## PASSAGE PROVIDED:

2. Handling Outdoor Tasks

Once the main walking surfaces and lighting are in order, evaluate how you manage tasks in your yard like checking the mail, taking out the trash, putting out holiday ornaments. Ensure your shed or garage storage area is easy to access and well-lit. If you habitually do small yard errands in your slippers, try putting a bench just inside or outside the door for a quick change into shoes that provide more foot stability. Add a basket nearby with tools like your pruning shears, bug spray and a flashlight. Keep everything ready to use. Test the new ergonomic tools that cushion your hand or adjust to your reach and take the effort out of tasks that arthritic hands can struggle with.

3. Taking Your Senses into Account

You are a unique individual with five senses who perceives nature differently from anyone else. Analyze your yard for delight. Use colors, fragrances, surfaces, and sounds in your yard that evoke personally pleasant memories and present-day enjoyment. Because your senses can fade with age, the yard is a beautiful location to stimulate the nerve connections to the brain and help to keep both senses and memory sharp. Evaluate everything, alternately paying attention and daydreaming to identify your preferences.

If you move to a different city or state, perhaps to be closer to family, you may still have a garden. Consider how to plant and furnish that garden to remind you of other life experiences in other locations. You may not be able to grow the same plants in a new city, but you can see similar flower colors, touch fuzzy leaves or rough bark that connects to your memories, and enjoy similar fragrances. Customize your space to meet your preferences and experiences, further strengthening and supporting brain health.

## AVAILABLE DATA:
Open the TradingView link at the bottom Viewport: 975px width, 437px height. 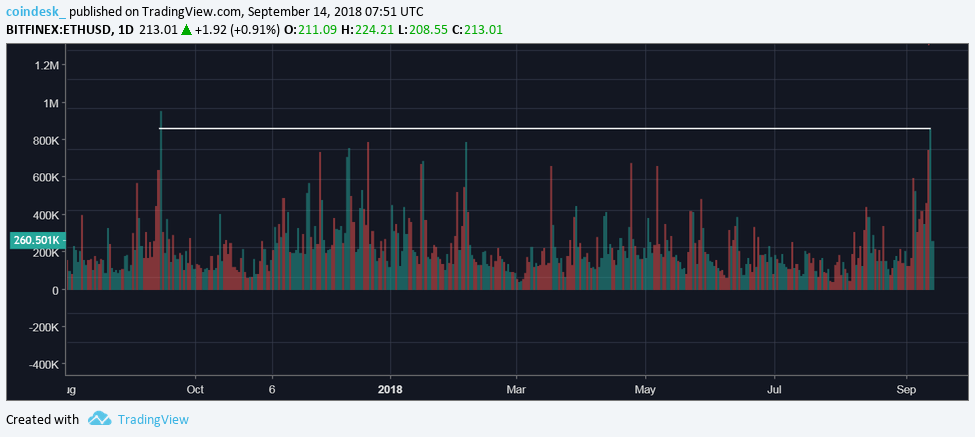(x=152, y=420)
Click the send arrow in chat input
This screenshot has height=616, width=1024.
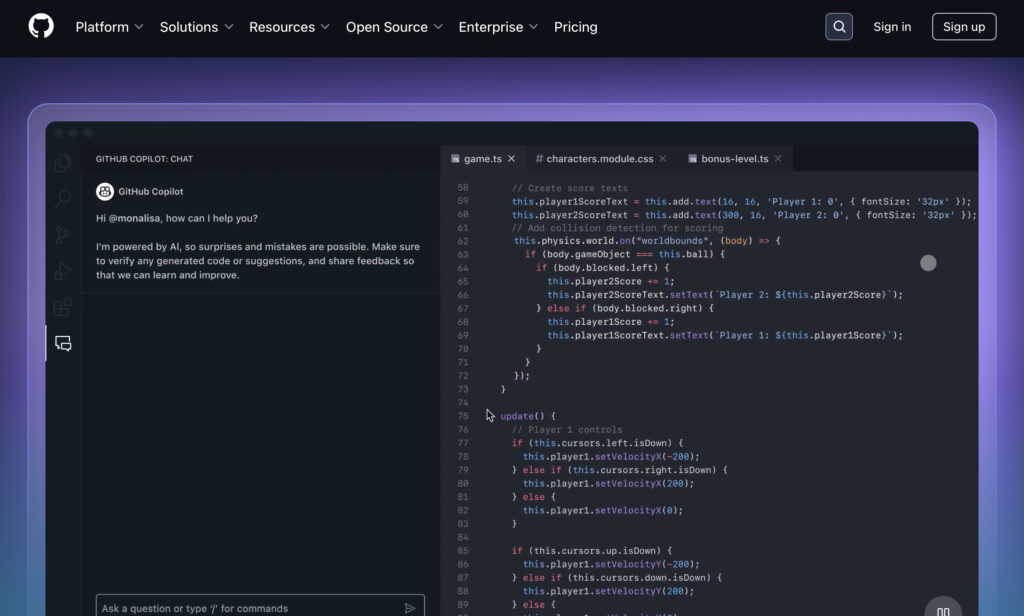coord(410,608)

## WORK REQUEST 1:
Answer these from the yard passage:
(a) What piece of furniture does it suggest placing by the door for changing into shoes?
(b) How many senses does it say you have?
(c) What possible reason does it give for moving to a different city or state?
## WORK REQUEST 2:
Retype the yard passage from "3. Taking Your" up to and including "identify your preferences.".
## WORK REQUEST 3:
Rewrite the paragraph of the yard passage that begins "If you move to a different city" as a short bulleted list, keeping its main facts.
The listing comes from a different source than the yard passage.

## ANSWER 1:
(a) A bench
(b) Five
(c) To be closer to family

## ANSWER 2:
3. Taking Your Senses into Account

You are a unique individual with five senses who perceives nature differently from anyone else. Analyze your yard for delight. Use colors, fragrances, surfaces, and sounds in your yard that evoke personally pleasant memories and present-day enjoyment. Because your senses can fade with age, the yard is a beautiful location to stimulate the nerve connections to the brain and help to keep both senses and memory sharp. Evaluate everything, alternately paying attention and daydreaming to identify your preferences.

## ANSWER 3:
- After a move to another city or state, perhaps to be closer to family, you may still have a garden.
- Plant and furnish it to recall life experiences in other places.
- You might not grow the same plants, but you can find similar flower colors, fuzzy leaves or rough bark tied to your memories, and similar fragrances.
- Tailoring the space to your preferences and experiences further supports brain health.